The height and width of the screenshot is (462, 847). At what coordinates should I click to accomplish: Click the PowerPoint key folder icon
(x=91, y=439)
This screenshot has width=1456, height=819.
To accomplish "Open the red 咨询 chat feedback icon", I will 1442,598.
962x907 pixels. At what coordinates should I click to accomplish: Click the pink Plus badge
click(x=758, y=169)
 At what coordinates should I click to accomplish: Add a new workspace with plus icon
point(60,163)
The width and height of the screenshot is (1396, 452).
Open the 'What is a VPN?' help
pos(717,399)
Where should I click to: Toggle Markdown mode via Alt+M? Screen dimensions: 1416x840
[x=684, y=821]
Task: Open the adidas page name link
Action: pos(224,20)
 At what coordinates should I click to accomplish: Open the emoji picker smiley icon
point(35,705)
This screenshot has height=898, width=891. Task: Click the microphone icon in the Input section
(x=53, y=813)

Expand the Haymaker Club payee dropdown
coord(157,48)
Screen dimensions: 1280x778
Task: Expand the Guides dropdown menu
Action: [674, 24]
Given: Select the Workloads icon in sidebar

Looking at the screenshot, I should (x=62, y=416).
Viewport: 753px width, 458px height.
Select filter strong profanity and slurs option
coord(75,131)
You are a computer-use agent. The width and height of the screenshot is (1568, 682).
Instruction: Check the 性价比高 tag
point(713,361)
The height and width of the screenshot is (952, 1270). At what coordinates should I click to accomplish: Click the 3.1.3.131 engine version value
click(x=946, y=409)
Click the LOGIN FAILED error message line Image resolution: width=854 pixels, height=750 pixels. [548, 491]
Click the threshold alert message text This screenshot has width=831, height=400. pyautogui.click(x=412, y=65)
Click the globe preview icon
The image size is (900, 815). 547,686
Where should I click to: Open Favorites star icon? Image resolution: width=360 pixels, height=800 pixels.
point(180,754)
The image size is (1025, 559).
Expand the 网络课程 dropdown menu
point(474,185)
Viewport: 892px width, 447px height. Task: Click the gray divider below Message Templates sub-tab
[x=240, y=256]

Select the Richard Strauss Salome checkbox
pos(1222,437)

Problem -
Please copy out the lines above, starting with the first line and going on through the line with "The image size is (900, 815). 547,686".

Result -
The height and width of the screenshot is (462, 847). At what coordinates should I click to accomplish: Click the PowerPoint key folder icon
(x=91, y=439)
This screenshot has width=1456, height=819.
To accomplish "Open the red 咨询 chat feedback icon", I will 1442,598.
962x907 pixels. At what coordinates should I click to accomplish: Click the pink Plus badge
click(x=758, y=169)
 At what coordinates should I click to accomplish: Add a new workspace with plus icon
point(60,163)
The width and height of the screenshot is (1396, 452).
Open the 'What is a VPN?' help
pos(717,399)
Where should I click to: Toggle Markdown mode via Alt+M? Screen dimensions: 1416x840
[x=684, y=821]
Task: Open the adidas page name link
Action: pos(224,20)
 At what coordinates should I click to accomplish: Open the emoji picker smiley icon
point(35,705)
This screenshot has height=898, width=891. Task: Click the microphone icon in the Input section
(x=53, y=813)

Expand the Haymaker Club payee dropdown
coord(157,48)
Screen dimensions: 1280x778
Task: Expand the Guides dropdown menu
Action: [674, 24]
Given: Select the Workloads icon in sidebar

Looking at the screenshot, I should (x=62, y=416).
Viewport: 753px width, 458px height.
Select filter strong profanity and slurs option
coord(75,131)
You are a computer-use agent. The width and height of the screenshot is (1568, 682).
Instruction: Check the 性价比高 tag
point(713,361)
The height and width of the screenshot is (952, 1270). At what coordinates should I click to accomplish: Click the 3.1.3.131 engine version value
click(x=946, y=409)
Click the LOGIN FAILED error message line Image resolution: width=854 pixels, height=750 pixels. [548, 491]
Click the threshold alert message text This screenshot has width=831, height=400. pyautogui.click(x=412, y=65)
Click the globe preview icon
The image size is (900, 815). 547,686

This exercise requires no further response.